Given data Block Start

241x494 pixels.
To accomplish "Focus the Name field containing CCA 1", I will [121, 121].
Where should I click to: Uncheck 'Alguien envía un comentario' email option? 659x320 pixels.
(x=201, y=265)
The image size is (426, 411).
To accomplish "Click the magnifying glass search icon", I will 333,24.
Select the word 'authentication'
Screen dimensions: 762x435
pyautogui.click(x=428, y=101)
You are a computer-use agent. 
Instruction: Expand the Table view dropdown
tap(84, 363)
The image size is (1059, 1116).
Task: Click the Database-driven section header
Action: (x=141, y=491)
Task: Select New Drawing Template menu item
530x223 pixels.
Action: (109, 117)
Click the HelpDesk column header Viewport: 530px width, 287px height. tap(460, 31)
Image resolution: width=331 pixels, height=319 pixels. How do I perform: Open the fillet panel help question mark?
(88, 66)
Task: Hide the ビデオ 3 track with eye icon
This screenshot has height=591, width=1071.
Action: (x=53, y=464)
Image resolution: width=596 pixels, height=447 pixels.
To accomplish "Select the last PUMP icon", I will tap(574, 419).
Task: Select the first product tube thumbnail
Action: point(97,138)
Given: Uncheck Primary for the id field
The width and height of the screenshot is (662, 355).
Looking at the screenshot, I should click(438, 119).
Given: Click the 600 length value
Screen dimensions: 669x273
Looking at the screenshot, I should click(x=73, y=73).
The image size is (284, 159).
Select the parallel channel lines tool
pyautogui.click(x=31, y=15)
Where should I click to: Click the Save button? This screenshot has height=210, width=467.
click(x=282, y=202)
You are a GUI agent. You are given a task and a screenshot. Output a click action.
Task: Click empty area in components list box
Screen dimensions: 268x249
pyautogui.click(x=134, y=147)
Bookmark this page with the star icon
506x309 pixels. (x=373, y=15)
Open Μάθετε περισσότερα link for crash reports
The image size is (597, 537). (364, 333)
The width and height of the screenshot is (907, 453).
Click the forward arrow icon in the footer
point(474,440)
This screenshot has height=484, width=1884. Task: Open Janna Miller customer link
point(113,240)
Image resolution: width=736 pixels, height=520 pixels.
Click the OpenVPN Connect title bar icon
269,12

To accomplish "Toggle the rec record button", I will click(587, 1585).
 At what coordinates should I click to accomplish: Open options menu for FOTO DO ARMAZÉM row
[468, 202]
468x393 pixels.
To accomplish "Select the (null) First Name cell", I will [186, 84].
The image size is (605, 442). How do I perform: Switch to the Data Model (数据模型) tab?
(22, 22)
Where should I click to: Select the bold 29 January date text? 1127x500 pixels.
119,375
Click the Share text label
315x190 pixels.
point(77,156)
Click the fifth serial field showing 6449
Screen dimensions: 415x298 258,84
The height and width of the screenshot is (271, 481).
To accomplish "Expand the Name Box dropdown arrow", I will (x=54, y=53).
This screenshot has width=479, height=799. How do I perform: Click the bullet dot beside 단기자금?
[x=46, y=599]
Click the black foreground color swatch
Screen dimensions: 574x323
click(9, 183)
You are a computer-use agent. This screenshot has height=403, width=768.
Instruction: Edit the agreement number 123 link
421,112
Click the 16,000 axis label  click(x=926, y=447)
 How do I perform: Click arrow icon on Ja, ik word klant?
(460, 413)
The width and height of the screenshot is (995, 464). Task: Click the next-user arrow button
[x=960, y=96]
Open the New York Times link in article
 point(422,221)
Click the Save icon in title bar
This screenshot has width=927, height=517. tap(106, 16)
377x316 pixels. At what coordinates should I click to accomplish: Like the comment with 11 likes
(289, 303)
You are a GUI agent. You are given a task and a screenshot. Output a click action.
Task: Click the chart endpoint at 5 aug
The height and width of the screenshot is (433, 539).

Given data Block End

▶ _Task_: Your answer must consist solely of the lines above between the line holding "Task: Hide the ビデオ 3 track with eye icon" and the line holding "Given: Click the 600 length value", inclusive, copied exactly.

▶ _Exercise solution_:
Task: Hide the ビデオ 3 track with eye icon
This screenshot has height=591, width=1071.
Action: (x=53, y=464)
Image resolution: width=596 pixels, height=447 pixels.
To accomplish "Select the last PUMP icon", I will tap(574, 419).
Task: Select the first product tube thumbnail
Action: point(97,138)
Given: Uncheck Primary for the id field
The width and height of the screenshot is (662, 355).
Looking at the screenshot, I should click(438, 119).
Given: Click the 600 length value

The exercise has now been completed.